High Court of Delhi, India has issued a notice to the Ministry of Health & Family Welfare (MOHFW) on petition of Indian Optometry Federation (IOF).
The notice was on the illegal release of money for deployment of untrained, unqualified manpower in various Vision centers established under NPCB program on Control of Blindness.
The petition filed by Indian Optometry Federation alleges that the government is releasing funds to the NGOs, private companies deploying untrained manpower under various misleading names of Eye Technicians.
In our petition we have pleaded the High court to put stay on the grants to NGOs, Hospitals and private companies for various vision centers being established by them and huge money being spent without any benefit to the masses, informed Bhardwaj.
Optometrists are trained health care professionals who evaluate eye health, clarity of vision and importantly, can detect several disorders of eye like cataract and glaucoma as well as identify systemic diseases like diabetes.
As per estimate the total blind population in the country, 4.7% accounted for diabetic retinopathy and age related macular degeneration.
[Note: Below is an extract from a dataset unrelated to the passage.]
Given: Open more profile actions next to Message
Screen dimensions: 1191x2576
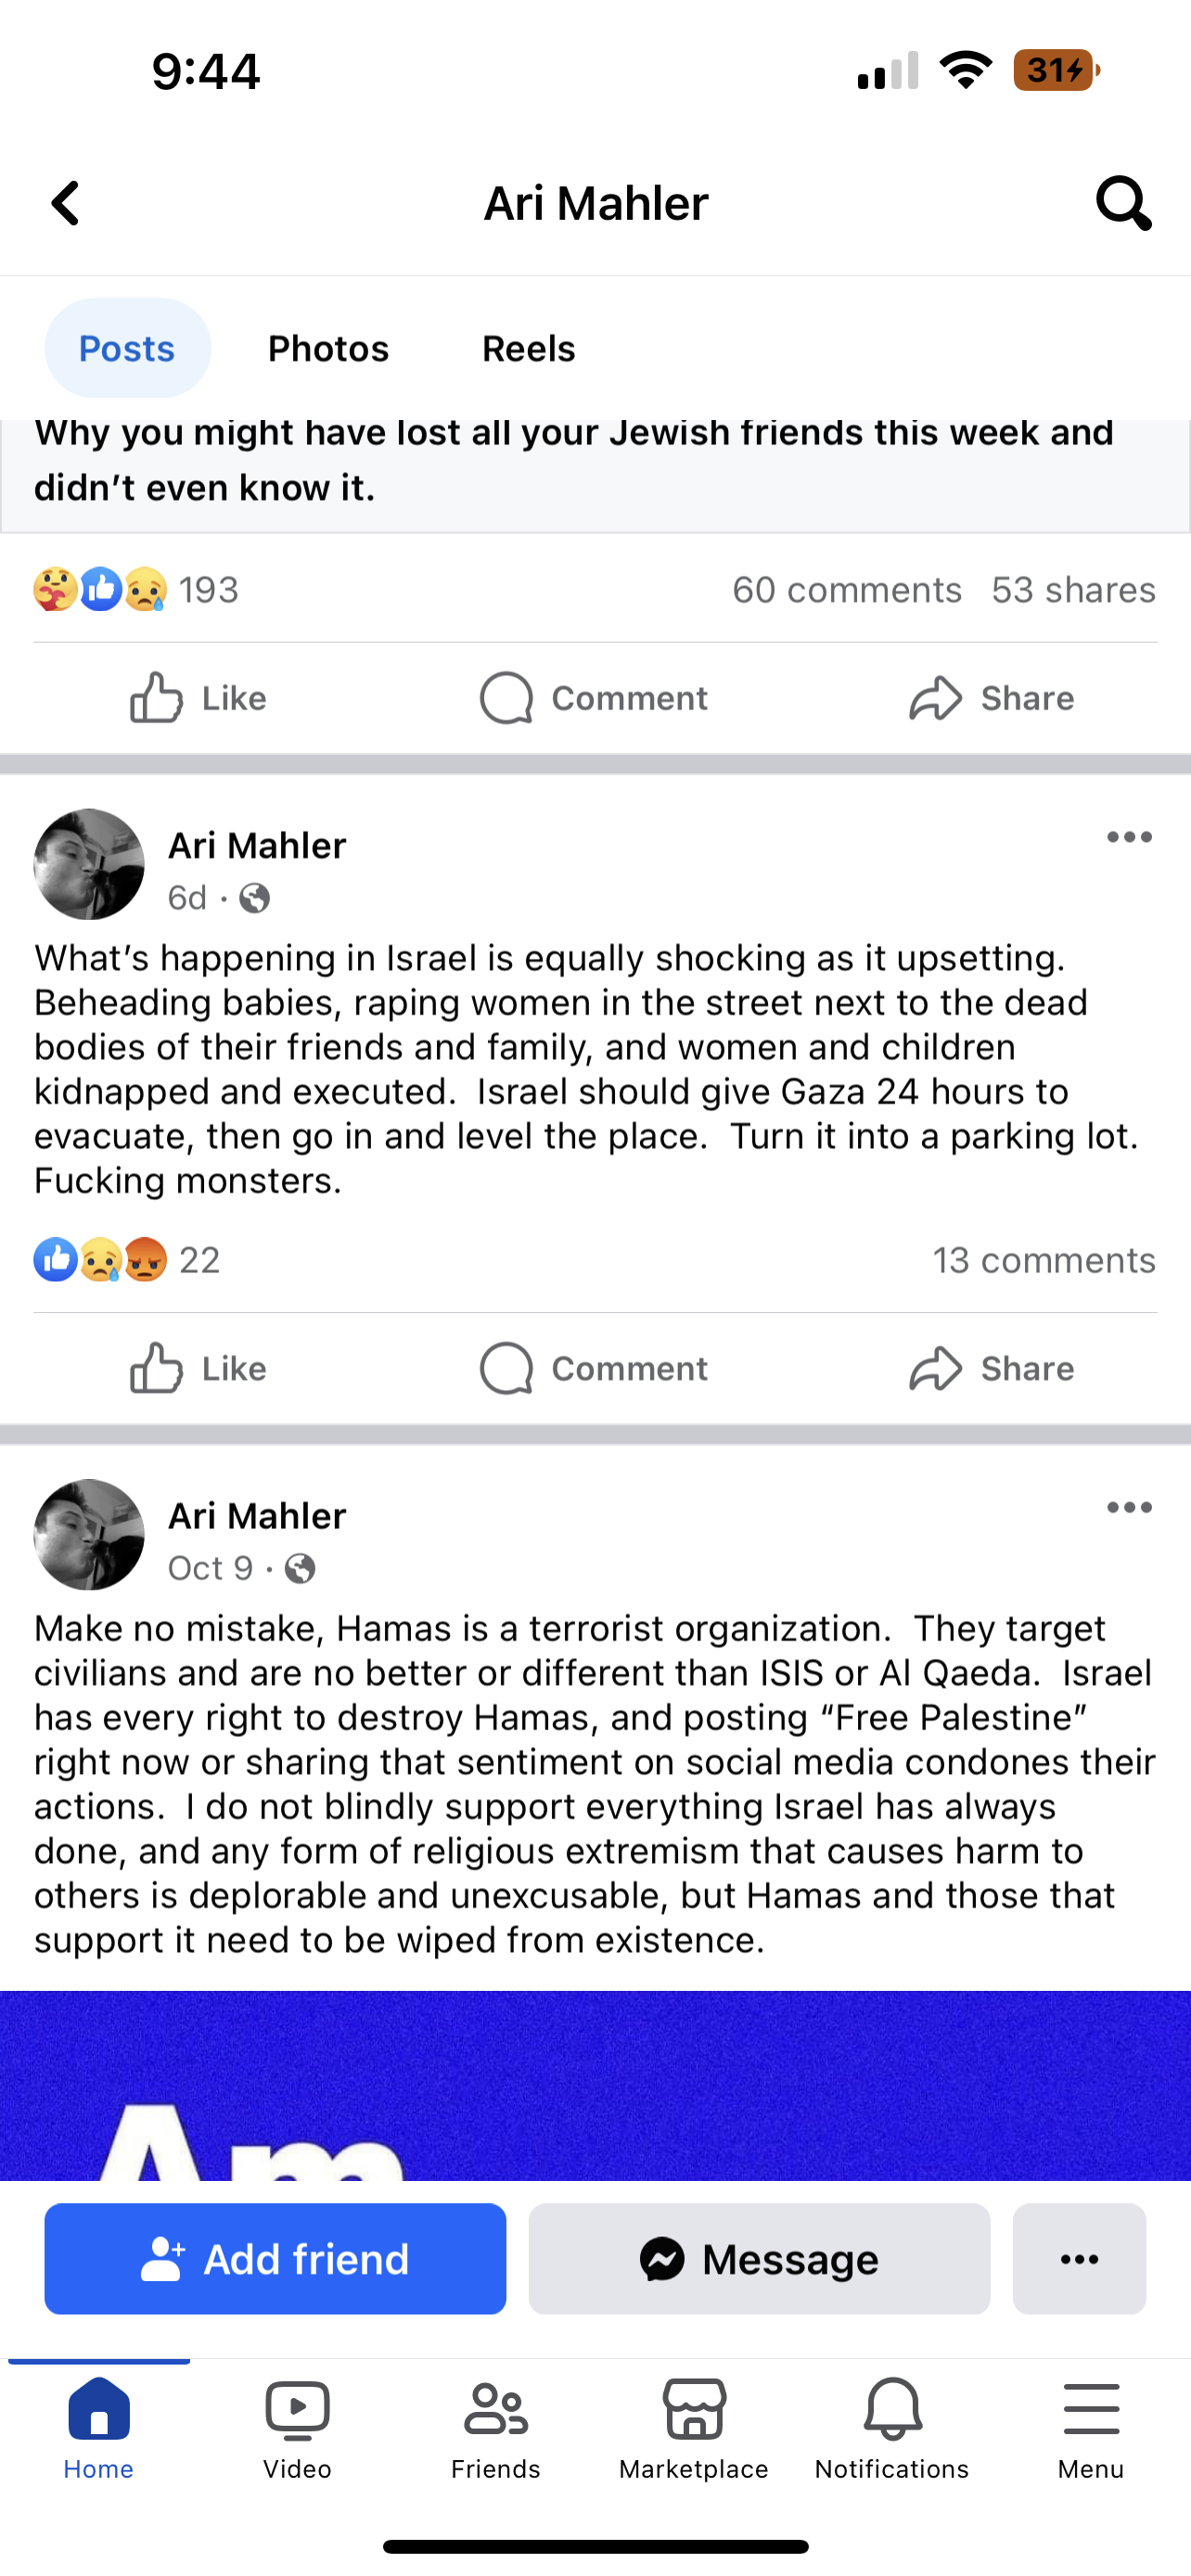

Optometrists can help in early detection of diabetic retinopathy and in co-management of the same.
Bhardwaj said that Optometrist in developed countries provides 70 to 90% of total primary eye care independently. "We have 143 UGC recognized institutions and approximately 40000 plus optometrists in India but as per WHO, India requires about 2 lakh optometrists," he said.
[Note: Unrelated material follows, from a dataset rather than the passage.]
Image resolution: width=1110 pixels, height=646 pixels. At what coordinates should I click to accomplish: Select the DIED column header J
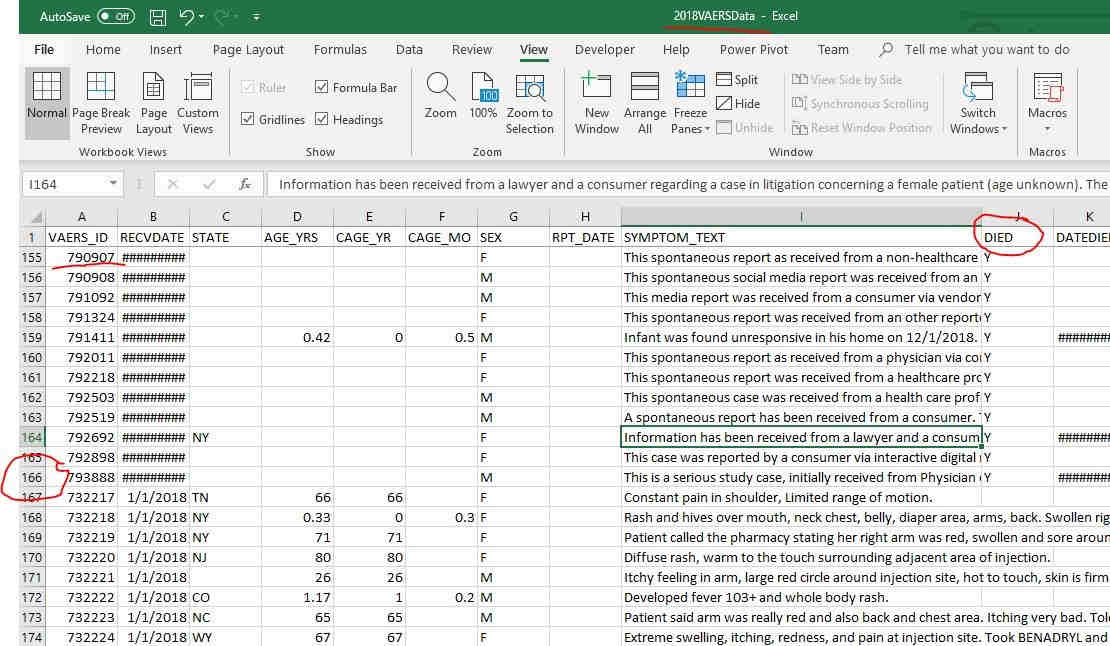1017,217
R. S. Berwal, Secretary, IOF, said, "Blindness in India can only be reduced or controlled if optometry is given its role of primary health care where they can diagnoses and treat patients for common eye ailments and refer patients who needs specialized care and surgical intervention."
MOHFW unlawfully changed our duties, so that optometrists may remain subordinate and assistants in health care system. Bhardwaj said, "Without any rights and an independent optometry council, all these issues cannot be addressed."